# PROMPT:
Take every line containing "dialog" out of the records.

# DATASET ENTRIES:
<<<<
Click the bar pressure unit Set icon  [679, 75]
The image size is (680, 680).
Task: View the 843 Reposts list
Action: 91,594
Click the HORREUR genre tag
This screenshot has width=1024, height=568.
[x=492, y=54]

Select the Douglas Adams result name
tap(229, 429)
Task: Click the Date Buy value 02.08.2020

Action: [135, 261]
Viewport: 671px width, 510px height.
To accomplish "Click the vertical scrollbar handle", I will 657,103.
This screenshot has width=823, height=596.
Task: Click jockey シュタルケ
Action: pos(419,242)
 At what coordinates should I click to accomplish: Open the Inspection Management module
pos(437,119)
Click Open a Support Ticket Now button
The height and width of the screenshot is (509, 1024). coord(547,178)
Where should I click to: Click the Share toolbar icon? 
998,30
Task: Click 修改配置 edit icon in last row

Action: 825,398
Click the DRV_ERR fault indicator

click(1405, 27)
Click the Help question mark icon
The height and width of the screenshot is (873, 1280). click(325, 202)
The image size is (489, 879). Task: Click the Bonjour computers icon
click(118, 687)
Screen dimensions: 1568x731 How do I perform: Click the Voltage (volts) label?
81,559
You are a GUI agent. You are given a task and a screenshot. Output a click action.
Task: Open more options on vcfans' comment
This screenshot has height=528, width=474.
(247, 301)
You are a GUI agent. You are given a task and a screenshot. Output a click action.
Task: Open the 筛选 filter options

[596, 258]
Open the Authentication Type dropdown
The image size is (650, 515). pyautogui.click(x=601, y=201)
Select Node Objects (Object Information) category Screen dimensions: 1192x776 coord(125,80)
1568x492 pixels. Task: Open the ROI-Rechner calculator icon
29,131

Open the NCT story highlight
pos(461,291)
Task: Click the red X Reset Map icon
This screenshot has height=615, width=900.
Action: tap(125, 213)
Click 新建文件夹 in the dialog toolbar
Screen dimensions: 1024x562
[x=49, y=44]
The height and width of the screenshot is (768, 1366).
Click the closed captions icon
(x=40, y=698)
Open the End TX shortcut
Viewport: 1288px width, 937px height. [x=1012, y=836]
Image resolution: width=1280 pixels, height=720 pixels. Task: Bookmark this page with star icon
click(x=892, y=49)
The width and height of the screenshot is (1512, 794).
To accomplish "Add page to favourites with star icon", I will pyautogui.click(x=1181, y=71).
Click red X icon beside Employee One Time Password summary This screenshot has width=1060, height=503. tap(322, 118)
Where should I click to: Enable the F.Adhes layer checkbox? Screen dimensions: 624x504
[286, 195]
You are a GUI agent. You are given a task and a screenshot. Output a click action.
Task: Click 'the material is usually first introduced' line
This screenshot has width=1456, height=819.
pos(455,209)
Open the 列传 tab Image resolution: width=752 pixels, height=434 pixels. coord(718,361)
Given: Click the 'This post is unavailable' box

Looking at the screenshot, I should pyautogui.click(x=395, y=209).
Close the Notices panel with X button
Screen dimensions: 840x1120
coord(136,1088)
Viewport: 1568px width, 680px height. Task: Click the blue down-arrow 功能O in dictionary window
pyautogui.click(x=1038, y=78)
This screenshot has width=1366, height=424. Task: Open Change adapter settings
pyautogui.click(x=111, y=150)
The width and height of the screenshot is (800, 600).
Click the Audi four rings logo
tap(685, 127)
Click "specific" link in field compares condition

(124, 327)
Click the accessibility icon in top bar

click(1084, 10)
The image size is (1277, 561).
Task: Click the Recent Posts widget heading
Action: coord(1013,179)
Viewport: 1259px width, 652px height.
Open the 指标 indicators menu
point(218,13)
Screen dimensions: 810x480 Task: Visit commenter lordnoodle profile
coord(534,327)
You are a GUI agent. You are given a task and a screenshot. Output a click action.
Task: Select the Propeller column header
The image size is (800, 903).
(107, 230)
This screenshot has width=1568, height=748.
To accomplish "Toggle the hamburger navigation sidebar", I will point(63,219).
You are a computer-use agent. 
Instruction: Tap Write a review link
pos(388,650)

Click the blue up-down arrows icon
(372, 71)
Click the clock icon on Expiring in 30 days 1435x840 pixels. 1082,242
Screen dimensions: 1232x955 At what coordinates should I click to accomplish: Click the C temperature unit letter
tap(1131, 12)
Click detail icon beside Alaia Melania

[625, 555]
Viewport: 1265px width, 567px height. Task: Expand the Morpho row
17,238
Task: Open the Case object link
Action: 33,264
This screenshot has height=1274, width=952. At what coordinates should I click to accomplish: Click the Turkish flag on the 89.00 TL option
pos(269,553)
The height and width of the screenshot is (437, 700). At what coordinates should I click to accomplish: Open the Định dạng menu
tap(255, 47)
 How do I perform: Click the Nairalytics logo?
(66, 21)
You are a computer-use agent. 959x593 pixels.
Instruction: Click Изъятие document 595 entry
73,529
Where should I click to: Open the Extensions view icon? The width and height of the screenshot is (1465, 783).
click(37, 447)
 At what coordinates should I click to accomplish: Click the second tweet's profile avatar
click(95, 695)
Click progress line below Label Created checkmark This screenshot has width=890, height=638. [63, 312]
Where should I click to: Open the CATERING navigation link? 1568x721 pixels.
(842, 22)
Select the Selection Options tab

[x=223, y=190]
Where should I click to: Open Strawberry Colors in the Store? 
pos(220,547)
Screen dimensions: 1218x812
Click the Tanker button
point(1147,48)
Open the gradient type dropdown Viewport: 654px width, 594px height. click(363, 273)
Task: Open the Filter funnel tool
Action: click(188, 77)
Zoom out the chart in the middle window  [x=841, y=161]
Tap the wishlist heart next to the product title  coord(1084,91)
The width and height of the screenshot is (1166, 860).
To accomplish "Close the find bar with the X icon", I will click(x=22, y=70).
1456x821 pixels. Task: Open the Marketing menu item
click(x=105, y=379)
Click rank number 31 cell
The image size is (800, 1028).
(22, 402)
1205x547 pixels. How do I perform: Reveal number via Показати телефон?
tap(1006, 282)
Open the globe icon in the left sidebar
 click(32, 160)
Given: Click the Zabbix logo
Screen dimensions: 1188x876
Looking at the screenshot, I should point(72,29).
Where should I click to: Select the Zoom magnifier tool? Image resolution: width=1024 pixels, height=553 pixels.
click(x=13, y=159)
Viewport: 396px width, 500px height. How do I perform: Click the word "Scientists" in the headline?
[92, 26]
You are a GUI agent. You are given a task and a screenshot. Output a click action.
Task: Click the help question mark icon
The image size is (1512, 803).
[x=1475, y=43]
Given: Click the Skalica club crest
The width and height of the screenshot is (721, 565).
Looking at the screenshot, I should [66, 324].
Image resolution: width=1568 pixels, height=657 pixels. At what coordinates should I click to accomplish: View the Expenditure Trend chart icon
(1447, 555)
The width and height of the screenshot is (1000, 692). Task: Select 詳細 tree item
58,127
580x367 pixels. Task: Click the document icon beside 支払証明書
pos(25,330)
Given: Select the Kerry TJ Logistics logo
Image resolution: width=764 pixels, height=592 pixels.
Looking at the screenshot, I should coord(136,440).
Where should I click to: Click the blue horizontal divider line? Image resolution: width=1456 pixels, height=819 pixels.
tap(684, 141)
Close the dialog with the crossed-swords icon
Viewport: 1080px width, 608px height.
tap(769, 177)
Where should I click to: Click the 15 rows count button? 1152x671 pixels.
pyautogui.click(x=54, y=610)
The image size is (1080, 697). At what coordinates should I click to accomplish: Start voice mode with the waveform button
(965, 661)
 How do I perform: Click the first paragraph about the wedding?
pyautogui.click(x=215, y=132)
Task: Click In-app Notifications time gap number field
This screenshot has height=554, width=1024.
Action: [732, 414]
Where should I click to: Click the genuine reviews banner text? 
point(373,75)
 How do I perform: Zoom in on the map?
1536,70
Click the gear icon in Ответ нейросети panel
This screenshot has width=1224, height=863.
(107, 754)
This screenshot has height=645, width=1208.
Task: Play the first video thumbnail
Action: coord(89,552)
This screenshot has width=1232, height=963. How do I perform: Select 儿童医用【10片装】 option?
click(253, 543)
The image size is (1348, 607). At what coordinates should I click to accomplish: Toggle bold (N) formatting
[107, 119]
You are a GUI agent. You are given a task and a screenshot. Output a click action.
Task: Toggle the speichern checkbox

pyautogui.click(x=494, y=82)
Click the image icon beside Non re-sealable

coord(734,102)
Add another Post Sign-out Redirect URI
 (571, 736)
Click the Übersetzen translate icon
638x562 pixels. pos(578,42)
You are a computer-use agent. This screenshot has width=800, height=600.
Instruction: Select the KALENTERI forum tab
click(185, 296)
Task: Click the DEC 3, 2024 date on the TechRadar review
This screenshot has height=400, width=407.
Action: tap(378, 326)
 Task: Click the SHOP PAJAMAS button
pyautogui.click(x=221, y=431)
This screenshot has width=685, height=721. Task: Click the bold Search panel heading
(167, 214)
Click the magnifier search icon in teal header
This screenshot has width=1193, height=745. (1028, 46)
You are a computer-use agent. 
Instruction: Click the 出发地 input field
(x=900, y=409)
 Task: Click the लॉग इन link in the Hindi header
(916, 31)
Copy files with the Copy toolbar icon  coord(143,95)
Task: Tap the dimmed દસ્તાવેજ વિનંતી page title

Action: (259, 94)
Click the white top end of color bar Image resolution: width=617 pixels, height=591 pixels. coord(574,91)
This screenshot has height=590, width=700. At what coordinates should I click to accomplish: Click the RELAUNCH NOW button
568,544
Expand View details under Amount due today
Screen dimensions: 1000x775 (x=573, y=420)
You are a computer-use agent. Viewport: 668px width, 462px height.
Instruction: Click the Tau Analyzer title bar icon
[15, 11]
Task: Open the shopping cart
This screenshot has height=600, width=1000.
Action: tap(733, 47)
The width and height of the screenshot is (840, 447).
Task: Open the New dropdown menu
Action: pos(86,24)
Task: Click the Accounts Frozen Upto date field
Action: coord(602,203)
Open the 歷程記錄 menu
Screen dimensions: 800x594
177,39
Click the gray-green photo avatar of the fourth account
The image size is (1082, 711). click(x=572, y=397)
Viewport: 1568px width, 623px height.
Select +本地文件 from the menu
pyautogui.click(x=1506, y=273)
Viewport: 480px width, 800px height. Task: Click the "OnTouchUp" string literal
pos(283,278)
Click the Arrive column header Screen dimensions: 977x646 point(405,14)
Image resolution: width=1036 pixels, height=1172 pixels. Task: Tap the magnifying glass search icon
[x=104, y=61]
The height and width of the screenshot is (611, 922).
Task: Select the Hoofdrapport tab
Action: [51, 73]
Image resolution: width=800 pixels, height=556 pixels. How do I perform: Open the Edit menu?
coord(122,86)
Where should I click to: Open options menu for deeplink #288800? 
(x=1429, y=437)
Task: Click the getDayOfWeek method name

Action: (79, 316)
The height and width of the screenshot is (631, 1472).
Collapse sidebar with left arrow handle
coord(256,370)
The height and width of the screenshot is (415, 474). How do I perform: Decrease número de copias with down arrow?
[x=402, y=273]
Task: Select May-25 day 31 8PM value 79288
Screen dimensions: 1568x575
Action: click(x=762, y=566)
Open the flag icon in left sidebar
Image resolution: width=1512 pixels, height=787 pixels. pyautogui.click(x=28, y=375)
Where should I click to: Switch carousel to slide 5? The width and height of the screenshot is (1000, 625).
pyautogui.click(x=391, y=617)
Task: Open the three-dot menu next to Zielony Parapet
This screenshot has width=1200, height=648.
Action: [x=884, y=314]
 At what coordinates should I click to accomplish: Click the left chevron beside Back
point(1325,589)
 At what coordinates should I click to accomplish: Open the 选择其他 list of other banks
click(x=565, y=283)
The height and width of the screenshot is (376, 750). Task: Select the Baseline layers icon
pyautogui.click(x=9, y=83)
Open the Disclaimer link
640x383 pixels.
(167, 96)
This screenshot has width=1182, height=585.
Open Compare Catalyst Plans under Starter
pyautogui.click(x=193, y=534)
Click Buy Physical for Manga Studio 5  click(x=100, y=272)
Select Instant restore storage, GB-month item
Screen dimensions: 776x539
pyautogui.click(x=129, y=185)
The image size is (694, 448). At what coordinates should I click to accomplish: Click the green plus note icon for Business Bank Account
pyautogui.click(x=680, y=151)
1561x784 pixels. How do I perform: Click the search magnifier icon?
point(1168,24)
>>>>
# TASK ANSWER:
Click 新建文件夹 in the dialog toolbar
Close the dialog with the crossed-swords icon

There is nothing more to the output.